Federated Farmers has thrown its weight behind a Telecom proposal to use Government funding to help connect every school in the country to high-speed fibre-optic broadband within three years.
The powerful rural lobby group's support for the plan comes as the Government wades through a raft of submissions on how best to spend $1.5 billion expanding the country's broadband network.
National promised before last year's election to give 75 per cent of homes access to high-speed broadband and the Government has earmarked the $1.5 billion as its contribution to a public-private partnership aimed at achieving that goal.
Last month Communications and Technology Minister Steven Joyce outlined plans for a Crown-owned investment company - Crown Fibre Investment Co (CFIC) - to drive the initiative, and invited submissions from potential "co-investors".
Telecom's response, released by the company when the deadline for submissions closed this week, included two options:
Contracting Telecom subsidiary Chorus to build and manage a Crown-owned national network of fibre cable ducts, or;
A collaboration between the CFIC and Chorus to provide fibre connections to all the country's 2600 schools and 93 hospitals within three years.
Federated Farmers telecommunications spokesman Donald Aubrey said the schools proposal would provide a vital rural network which could then be expanded out to homes in outlying areas through "community-scale solutions".
"Farmers never expected fibre optic cable to every woolshed in every part of the country, just the infrastructure that will allow connection to ultra-fast broadband. Telecom's proposal will deliver vital, wide geographic coverage," Aubrey said.
In its submission, TelstraClear said the Government needed to ensure it avoided potential conflicts of interests as both an industry regulator and an owner of broadband infrastructure.
"The Government's FTTP [fibre-to-the-premises] investment has the potential to radically transform New Zealand's telecommunications - like nothing that has come before it, including Telecom's privatisation 20 years ago," TelstraClear's submission said.
"If designed and implemented in the right way, the Government's investment will create opportunities for competition in as yet undeveloped applications and services and extend infrastructure-based competition further than was thought possible in an economy of our limited scale."
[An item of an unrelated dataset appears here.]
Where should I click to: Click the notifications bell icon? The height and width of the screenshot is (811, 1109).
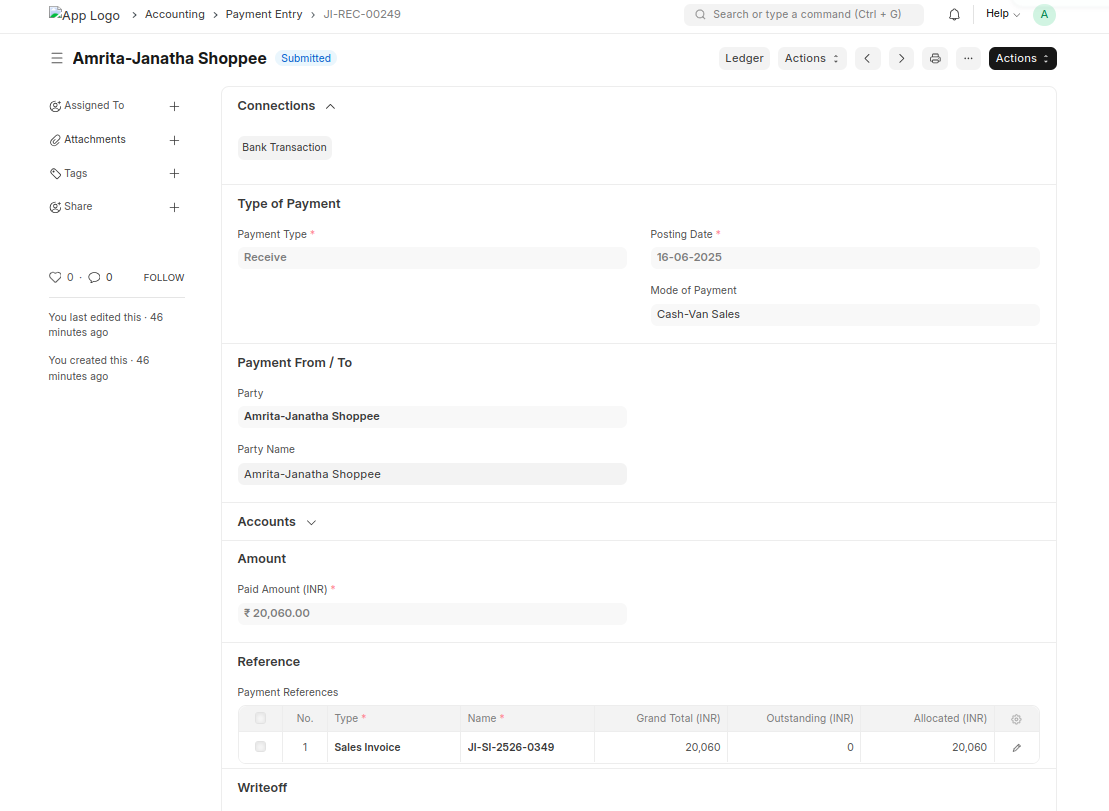(954, 15)
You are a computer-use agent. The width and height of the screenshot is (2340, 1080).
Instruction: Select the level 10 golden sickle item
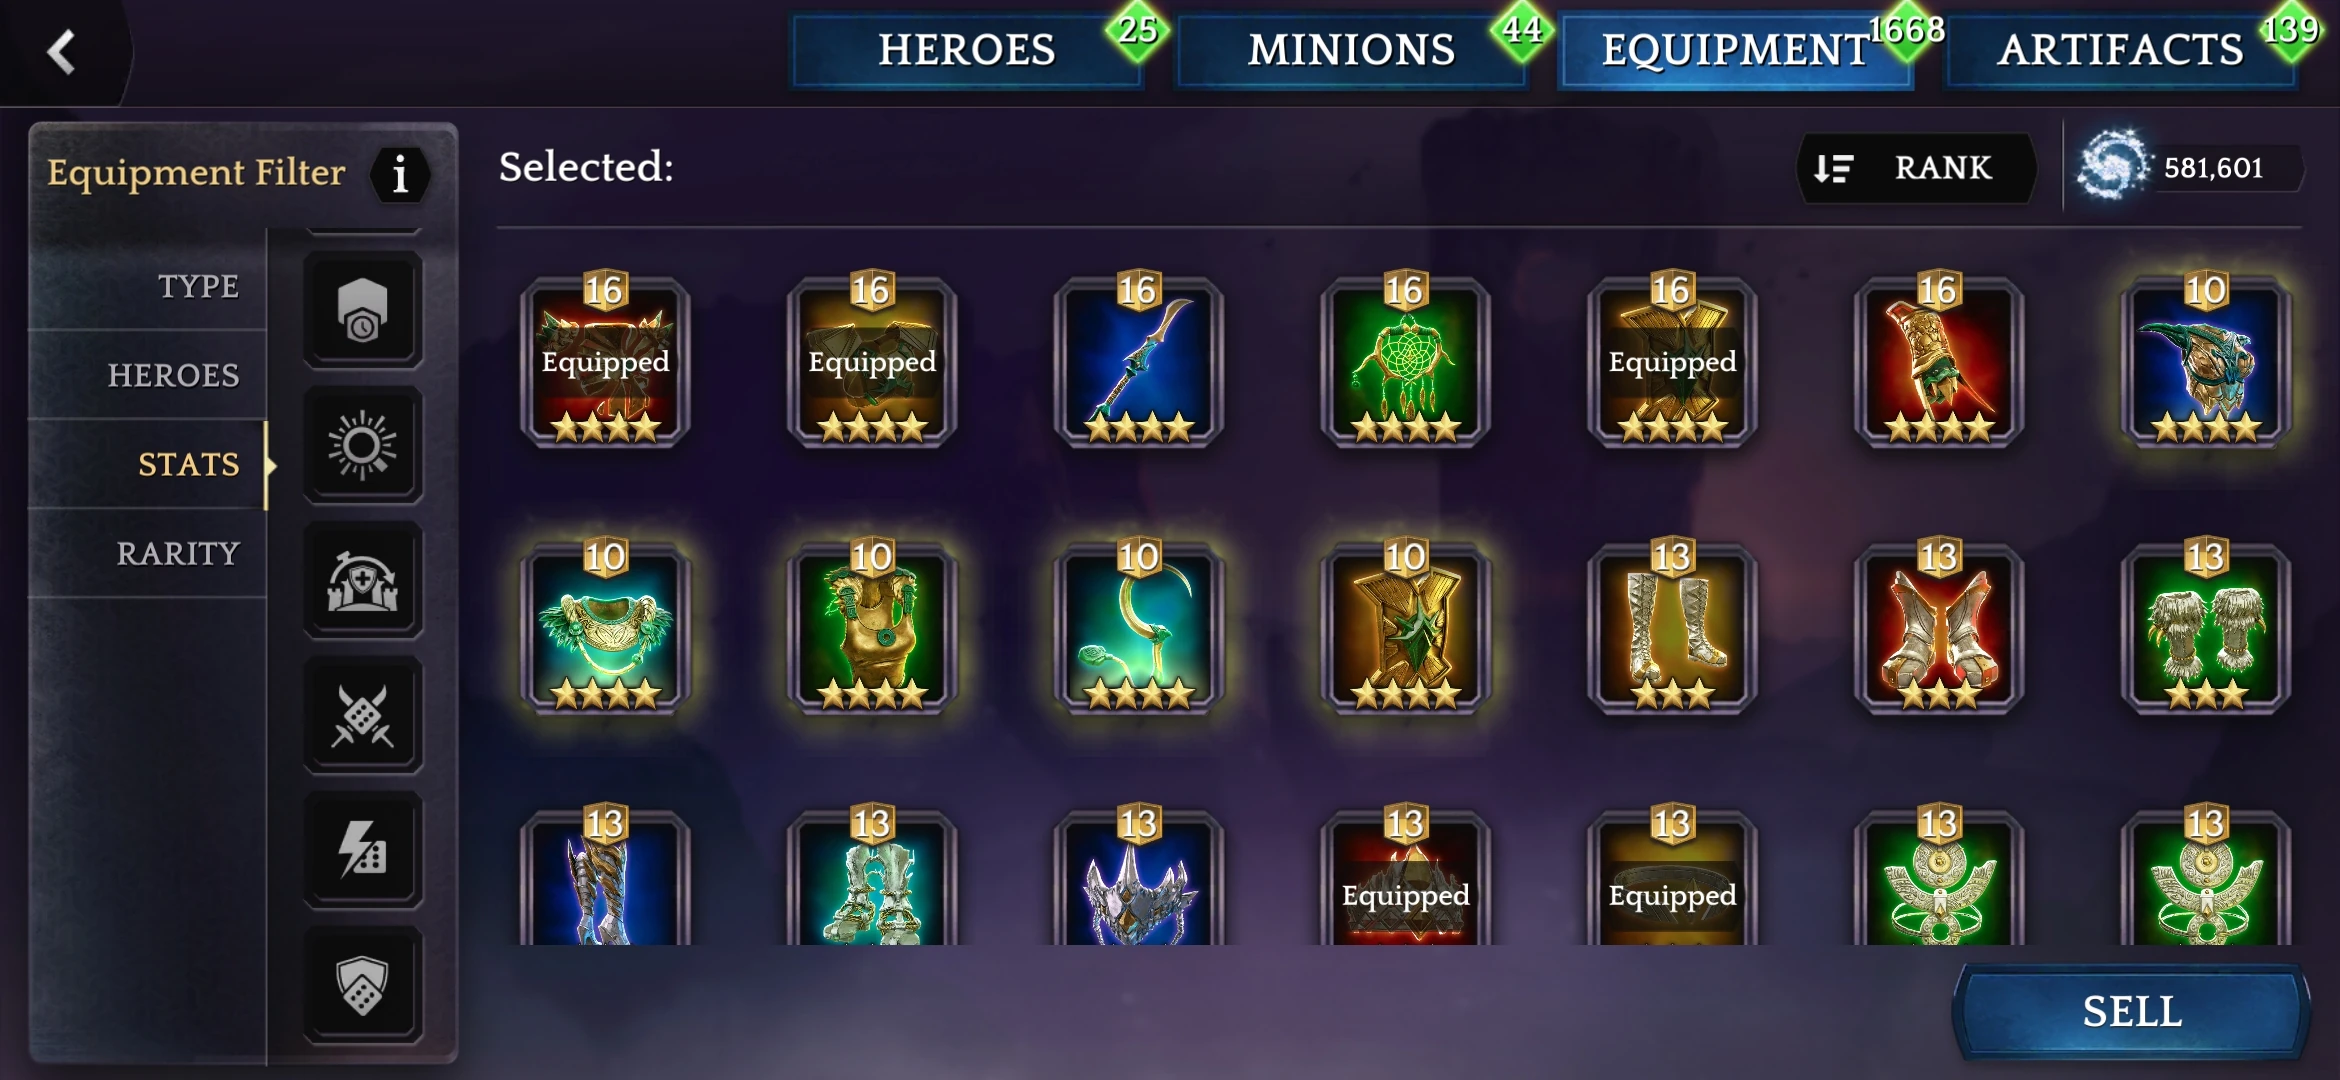pos(1139,628)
The telco, a subsidiary of Australian giant Telstra, said the flipside of the Government's proposed structure - which includes a network of regionally-based local fibre companies (LFCs) - would be a return to earlier monopoly conditions.
"Done wrong, there is a risk that infrastructure competition could be crowded out, the mantle of monopoly will pass back from private to public ownership, and the regulatory clock will be reset to 2001 as the grinding process of controlling the new LFC monopolies under the Telecommunications Act reboots."
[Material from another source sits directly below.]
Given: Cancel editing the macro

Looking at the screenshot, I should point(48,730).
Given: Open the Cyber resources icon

In its submission, Vodafone also raised concerns related to the proposed LFC structure.
"The fragmented LFC regional concept poses significant issues for any investor. Loss of scale may negatively impact the business case and we have concerns around technical co-ordination, national standards, and interface management," Vodafone said.
"This may limit the creation of an effective and consistent range of products and services capable of being offered efficiently on a national basis."
The Telecommunications Users Association (Tuanz) said while it strongly supported the Government's goal of taking fast broadband to three-quarters of the population, New Zealand had to move fast to ensure its technology infrastructure was competitive with that of other countries.
"Tuanz urges the Government, alongside the CFIC and LFCs, to seek creative ways to fast-track these initiatives even further with a view to covering significantly more of the population, significantly faster, than provided for in this plan."